Me Enjoying the Hike to the Glacier - Photo: Frank Andreassen
Photo: Frank Andreassen
Sunrise in Lyngen, Northern Norway, over 200 miles inside the Arctic Circle - after an energising continental breakfast we were picked up by the tour group “Tromso Villmarksenter” for the beginning of our glacier walking adventure. We were driven by our guide to the Steindalsbreen glacier in a minibus and arrived at the bottom of the hill where the road ended.

We jumped out the minibus, our guide distributed the gear and we put the climbing paraphernalia in our backpacks. Our glacier guide gave us pickaxes, rucksacks, harnesses, crampons, (spikes for walking on ice, not to be confused with tampons) food for lunch and a bottle of water each.

The Abyss - Photo: Frank Andreassen
I was expecting it to be chilly, so I wore my ski jacket and layered up. However, we ascended for two hours up to the glacier with backpacks - which kept me warm enough without my jacket. We found a nice spot to sit and enjoy our lunch that was prepared for us by our guide’s wife and absorb the phenomenal view from our vantage point of the valley beneath.

After lunch and a delicious Norwegian chocolate bar, we headed to the base of the glacier and witnessed how global warming had thawed the glacier over time. Markers were placed every five years indicating where the edge of the glacier had subsisted. The mighty glacier had shrunk 10 feet in the previous month alone!      

We geared up - wore our crampons, gripped our pick axes, and became a “rope team” meaning we were all now linked together via a rope. I thought either we all make it or else... Our guide was a very competent climber who is in the process of climbing the tallest mountains on all 7 continents, so I had every faith in him and what he taught me.
Photo: Frank Andreassen

He started us off walking on the ice and then we progressed to some steeper parts and eventually we scaled obstacles, which I did with a hop skip and a jump. Our guide realised we were not all athletes, so he kept the pace very steady.

He also challenged each of us individually at the level we were comfortable with. For me, this meant he let me climb down a hole in the ice so I could get my picture taken posing, and he let me walk out on a very narrow strip of ice, less than a foot wide in places with  a huge drop on each side.
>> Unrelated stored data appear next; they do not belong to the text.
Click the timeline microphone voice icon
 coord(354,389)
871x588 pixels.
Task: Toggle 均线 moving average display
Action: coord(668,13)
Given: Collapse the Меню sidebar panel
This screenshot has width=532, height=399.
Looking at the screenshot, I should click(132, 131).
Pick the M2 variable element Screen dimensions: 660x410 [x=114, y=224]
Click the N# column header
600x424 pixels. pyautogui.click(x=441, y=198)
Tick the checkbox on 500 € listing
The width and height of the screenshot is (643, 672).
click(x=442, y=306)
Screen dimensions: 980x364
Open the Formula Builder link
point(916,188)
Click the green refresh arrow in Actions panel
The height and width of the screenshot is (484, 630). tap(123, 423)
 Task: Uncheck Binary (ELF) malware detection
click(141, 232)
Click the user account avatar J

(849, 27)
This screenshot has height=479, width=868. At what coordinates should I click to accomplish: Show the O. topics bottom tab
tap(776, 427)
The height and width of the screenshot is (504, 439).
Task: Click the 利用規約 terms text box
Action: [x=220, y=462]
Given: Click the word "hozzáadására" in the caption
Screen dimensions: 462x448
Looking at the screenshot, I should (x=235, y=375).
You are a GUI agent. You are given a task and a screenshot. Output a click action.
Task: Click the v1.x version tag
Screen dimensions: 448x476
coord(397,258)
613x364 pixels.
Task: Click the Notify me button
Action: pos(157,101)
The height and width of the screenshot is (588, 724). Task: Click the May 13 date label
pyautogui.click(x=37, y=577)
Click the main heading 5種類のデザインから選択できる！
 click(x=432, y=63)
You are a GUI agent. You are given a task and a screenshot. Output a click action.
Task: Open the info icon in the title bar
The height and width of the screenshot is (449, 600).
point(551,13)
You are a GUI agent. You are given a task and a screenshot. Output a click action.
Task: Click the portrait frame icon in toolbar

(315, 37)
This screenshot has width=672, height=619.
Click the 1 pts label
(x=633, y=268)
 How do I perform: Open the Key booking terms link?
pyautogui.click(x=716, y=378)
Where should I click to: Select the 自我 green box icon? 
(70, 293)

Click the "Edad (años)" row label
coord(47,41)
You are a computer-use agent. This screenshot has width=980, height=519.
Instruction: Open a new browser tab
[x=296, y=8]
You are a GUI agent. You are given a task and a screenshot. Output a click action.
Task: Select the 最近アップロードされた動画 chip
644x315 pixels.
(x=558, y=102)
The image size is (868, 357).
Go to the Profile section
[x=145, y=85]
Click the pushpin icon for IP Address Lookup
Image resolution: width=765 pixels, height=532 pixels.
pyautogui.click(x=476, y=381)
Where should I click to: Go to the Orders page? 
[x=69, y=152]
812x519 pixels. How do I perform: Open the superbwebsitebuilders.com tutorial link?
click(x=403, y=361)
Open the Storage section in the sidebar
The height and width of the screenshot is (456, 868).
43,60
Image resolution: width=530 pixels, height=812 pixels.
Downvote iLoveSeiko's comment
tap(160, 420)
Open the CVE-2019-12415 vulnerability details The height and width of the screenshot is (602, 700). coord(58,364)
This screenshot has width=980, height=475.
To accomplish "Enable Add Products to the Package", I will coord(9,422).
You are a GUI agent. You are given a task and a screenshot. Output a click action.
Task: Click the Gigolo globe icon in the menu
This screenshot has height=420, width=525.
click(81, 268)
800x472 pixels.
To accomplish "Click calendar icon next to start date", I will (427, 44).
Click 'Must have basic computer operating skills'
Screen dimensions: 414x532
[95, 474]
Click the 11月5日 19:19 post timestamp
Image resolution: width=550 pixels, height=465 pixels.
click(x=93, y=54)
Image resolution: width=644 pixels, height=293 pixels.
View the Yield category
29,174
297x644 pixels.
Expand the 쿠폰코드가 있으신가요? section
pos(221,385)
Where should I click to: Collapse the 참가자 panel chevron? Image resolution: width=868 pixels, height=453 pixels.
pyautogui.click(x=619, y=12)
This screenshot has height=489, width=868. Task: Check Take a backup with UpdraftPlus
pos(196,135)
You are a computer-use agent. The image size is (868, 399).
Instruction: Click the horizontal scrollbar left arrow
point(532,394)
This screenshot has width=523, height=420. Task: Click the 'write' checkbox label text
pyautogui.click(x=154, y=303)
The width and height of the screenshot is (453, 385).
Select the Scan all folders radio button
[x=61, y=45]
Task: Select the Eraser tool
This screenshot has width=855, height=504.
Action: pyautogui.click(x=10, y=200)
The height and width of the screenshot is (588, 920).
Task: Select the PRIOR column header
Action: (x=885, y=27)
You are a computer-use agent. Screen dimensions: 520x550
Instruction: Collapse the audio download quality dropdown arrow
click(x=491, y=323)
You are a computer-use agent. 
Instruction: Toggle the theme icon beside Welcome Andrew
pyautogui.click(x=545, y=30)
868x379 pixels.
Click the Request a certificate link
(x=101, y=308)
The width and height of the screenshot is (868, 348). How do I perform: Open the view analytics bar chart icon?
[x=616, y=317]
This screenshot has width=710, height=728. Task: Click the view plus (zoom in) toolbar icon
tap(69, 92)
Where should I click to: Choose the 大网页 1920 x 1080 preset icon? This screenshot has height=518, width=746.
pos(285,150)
Suddenly it was time for our descent. I didn’t want all the fun I was experiencing to end so I tried rolling a snowball and letting it go down the mountain, but it turned into a very anticlimactic fail. 

We succeeded in returning to the minibus, at which point I was more than ready to get my hiking boots off after a whole day of trekking and glacier walking. All in all, it was a magnificent adventure and not as wintry as I expected the Arctic to be!